He really was telling Sophie the truth that he didn't mind prison at all. Nate had committed a crime and was caught, so his sense of fair play dictated that he own up to his punishment. Plus it had the added benefit of buying freedom for his team, and he'd do far more than sit in jail to ensure the safety of those four. Now that he was out of prison, and leashed by the Italian, he would again step in to protect the four thieves who had become family to him. Their task would become an invisible prison until he could complete it, but he didn't mind it so much. Prison, after all, was only a state of mind and Nathan Ford was the master of his even if he did his best to pickle it with alcohol.

Prisons were his area of expertise, from both the physical to the mental. The first time he met Eliot they were sharing a dingy Singapore prison cell; he'd been thrown in there by his mark, a wealthy man determined to keep the insurance investigator from proving that he'd sold the 'stolen' Matisse, and Eliot had refused to say exactly why he was there, only that it involved interfering in an attempted kidnapping. Nate was smart enough not to continue questioning after he got a good look at the furious look in the man's eyes. Someone would be due for some payback just as soon as Eliot got free, and Nate didn't want to be in the way of the fallout. They'd eventually been released two days later when the man Nate had been investigating met with an ignominious death at the hands of a local prostitute; he'd been able to confuse a guard enough to secure a release for Eliot as well, and they both had to make a dash for freedom before the guard captain realized what had happened. Other than a case of fleas and desperately needing a bath, Nate had come out of the prison unscathed; the papers later reported that two warring families had annihilated each other, and Nate carefully refrained from attributing that to the man he'd shared a cell with.

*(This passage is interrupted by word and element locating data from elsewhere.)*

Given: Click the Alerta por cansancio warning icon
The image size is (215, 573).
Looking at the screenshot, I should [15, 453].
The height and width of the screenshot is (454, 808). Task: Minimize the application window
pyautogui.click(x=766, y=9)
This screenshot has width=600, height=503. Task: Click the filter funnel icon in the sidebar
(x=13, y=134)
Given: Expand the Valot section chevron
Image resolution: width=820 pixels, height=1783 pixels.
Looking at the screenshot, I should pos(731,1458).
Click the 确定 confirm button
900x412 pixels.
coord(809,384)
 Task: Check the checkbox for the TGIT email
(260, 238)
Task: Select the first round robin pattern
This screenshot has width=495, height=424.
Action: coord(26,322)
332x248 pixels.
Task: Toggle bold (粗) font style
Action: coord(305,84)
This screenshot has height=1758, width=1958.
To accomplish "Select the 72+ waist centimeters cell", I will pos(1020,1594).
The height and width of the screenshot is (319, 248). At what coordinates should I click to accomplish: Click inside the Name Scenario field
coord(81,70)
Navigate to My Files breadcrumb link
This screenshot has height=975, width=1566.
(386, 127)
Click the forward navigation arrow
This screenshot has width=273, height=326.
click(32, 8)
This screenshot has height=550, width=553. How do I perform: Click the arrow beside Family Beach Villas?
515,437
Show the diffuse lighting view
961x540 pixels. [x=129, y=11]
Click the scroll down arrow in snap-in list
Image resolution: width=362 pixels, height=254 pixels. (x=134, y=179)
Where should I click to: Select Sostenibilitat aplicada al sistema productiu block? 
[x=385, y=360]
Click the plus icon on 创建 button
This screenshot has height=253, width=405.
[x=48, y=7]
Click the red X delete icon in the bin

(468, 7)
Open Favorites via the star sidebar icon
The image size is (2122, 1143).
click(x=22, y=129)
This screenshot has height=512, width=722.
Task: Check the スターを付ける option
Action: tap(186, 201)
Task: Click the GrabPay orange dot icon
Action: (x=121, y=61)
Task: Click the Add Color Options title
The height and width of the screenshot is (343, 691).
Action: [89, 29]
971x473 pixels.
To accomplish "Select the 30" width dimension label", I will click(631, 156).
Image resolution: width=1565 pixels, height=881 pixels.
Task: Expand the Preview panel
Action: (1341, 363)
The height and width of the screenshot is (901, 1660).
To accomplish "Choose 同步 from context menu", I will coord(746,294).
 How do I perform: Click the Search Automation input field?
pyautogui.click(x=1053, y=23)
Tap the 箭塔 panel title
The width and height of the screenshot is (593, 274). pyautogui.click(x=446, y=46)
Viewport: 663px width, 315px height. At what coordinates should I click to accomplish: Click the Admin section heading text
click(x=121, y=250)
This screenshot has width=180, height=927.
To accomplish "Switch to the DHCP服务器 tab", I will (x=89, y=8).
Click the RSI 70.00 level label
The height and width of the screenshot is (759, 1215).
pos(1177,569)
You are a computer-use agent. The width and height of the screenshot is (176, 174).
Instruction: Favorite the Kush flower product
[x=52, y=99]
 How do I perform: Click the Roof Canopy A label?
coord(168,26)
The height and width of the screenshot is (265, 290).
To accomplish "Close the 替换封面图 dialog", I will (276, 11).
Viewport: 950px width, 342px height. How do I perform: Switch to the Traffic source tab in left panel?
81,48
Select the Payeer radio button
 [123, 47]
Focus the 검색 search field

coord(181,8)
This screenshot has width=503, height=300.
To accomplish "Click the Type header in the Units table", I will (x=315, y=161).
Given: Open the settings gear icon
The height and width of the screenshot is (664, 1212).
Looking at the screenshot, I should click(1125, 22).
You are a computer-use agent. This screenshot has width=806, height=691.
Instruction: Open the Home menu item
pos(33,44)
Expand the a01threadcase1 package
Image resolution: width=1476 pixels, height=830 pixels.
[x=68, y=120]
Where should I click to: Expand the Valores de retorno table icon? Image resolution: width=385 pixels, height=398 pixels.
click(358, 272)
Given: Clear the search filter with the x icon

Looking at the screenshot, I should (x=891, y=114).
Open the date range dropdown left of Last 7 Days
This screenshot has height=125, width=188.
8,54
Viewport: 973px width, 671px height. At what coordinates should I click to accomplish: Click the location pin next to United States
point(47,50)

Nate had even survived the prison in his head after Sam died, though that was the toughest by far. Alcohol didn't weaken its bars, and only the distraction of working with Sophie, Eliot, Parker, and Hardison could free his mind for a precious few hours. He was getting better, though, and had regained his mental control even if he'd never fully escape that particular prison. It was a state of mind, yes, but when the prison is your mind, it simply becomes an exercise in enduring. Having four friends slowly become family also helped to chase back the prison walls, and Nate would do anything to pay them back for their unknowing rescue.